** Exercise instructions **
Pick out every line in the material below that contains the word "Google", and copy each of those lines.

** Data in this exercise **
• • •

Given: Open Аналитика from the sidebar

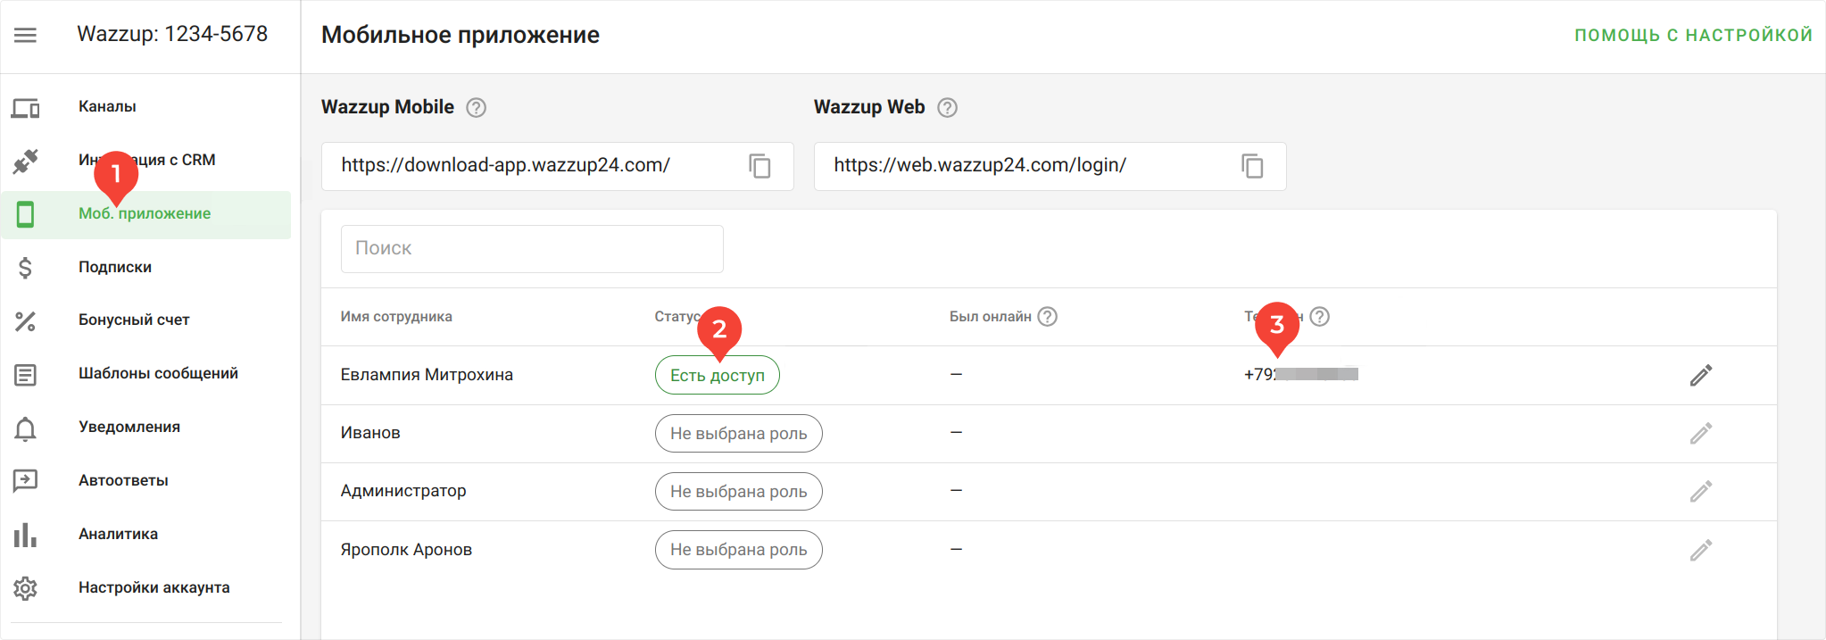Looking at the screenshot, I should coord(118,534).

• • •

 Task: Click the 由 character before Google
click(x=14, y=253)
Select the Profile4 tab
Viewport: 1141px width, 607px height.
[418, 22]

• • •

** Answer to the problem **
 Task: Click the 由 character before Google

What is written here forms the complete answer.